I have narrowed my choice to these two fine guns as my first handgun. I truelly am 50/50 on which one to choose. I have even tossed around the idea of buying both, just one a .40 but I really dont need two right now. I'm sure I'll end up with both, but I need a few extra opinions. Love the way both feel and shoot. I have been looking at the M&P for some time, then the PX4 got my attention. I've read and watched every review I could get my hands on for both guns and both seem wonderful. So which, if you had the choice, would be your purchase and why?
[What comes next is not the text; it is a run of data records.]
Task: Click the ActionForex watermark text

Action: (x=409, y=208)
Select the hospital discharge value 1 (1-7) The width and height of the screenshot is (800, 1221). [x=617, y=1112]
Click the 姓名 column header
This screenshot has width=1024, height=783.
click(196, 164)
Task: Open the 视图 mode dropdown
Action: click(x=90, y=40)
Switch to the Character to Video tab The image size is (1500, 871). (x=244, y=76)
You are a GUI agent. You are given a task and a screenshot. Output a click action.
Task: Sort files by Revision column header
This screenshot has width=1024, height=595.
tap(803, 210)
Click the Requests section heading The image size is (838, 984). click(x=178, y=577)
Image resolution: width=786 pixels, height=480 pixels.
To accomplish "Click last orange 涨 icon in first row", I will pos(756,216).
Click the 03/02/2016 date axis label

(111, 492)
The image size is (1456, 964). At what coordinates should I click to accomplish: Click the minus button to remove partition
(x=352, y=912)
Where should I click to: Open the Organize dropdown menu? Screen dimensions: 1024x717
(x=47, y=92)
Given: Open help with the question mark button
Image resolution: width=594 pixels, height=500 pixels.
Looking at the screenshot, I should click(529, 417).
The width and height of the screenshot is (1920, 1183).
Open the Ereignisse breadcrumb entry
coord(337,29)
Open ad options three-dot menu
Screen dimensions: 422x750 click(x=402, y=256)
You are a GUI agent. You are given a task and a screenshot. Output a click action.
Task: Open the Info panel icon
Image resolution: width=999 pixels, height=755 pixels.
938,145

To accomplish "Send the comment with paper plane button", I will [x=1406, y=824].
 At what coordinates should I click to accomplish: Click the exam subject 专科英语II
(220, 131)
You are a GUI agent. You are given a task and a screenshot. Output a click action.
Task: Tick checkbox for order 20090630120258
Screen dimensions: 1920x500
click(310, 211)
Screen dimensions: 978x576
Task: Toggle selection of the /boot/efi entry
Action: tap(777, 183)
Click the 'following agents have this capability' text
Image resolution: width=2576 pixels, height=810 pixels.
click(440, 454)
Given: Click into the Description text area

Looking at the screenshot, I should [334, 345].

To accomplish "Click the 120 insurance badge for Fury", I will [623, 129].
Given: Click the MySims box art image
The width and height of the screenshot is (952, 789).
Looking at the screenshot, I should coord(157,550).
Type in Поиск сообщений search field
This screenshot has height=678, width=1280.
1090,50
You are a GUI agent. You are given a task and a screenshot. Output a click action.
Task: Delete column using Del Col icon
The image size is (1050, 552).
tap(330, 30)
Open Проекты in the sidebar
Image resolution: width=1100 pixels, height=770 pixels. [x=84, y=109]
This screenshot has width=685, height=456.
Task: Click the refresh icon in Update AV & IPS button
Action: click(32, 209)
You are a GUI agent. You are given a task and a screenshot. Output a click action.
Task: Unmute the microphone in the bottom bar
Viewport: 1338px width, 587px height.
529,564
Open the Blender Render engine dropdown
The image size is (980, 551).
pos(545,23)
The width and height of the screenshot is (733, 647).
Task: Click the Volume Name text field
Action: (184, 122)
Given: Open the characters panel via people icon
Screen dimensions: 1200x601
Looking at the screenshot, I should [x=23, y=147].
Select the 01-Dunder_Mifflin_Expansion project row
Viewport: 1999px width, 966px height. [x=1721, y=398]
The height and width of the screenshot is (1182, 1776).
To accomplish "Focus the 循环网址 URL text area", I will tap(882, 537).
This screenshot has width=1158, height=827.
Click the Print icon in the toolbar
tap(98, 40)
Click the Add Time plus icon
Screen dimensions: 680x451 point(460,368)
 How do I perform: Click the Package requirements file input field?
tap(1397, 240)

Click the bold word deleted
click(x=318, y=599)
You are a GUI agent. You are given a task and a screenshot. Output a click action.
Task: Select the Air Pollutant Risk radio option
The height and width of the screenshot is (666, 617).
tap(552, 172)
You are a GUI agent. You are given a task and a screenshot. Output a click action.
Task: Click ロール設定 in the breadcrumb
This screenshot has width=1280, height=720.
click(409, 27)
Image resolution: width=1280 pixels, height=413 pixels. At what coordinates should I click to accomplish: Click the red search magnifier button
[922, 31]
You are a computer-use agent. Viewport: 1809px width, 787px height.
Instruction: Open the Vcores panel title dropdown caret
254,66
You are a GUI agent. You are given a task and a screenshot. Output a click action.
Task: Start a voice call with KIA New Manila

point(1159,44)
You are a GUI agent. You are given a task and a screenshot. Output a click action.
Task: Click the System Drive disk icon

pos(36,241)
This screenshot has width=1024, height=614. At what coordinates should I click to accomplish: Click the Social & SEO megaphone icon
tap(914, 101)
Thanks for looking and any help will be much appreciated, Brent.


----------



## guard dog (Dec 31, 2009)

Which ever feels right in your hand. If you could test fire them side by side you wouldn't have to ask.
Either pistol would be a good choice. The only way you will ever tell if you purchased the wrong or right one
is to buy them both. GOOD LUCK


----------



## brent1202 (Oct 13, 2009)

I asked the question knowing that buying both was the only way to truely know if I made the right choice or not. That's just not possible at the moment. If I did, I'd probably get the M&P in a .40 or .45. I'm really only wanting to get one gun at the moment. Like most things in my life, this is just the start of a collection. I'm just curious of the two, which would be better for a novice/ beginner?


----------



## rednecksportsman (Jan 2, 2010)

I am partial to the M&P, I own three of them but not a 9mm, all have been flawless and I wouldnt hesitate to buy another .


----------



## oldtrojan66 (Feb 2, 2010)

Can't say about the sub-compact, but I own a PX4 in 9mm and the only problem I've ever had is not being firm enough in the wrist and the new round did not load. I'm pretty sure this is the problem, as it has never failed to cycle when I was paying attention to a strong grip.


----------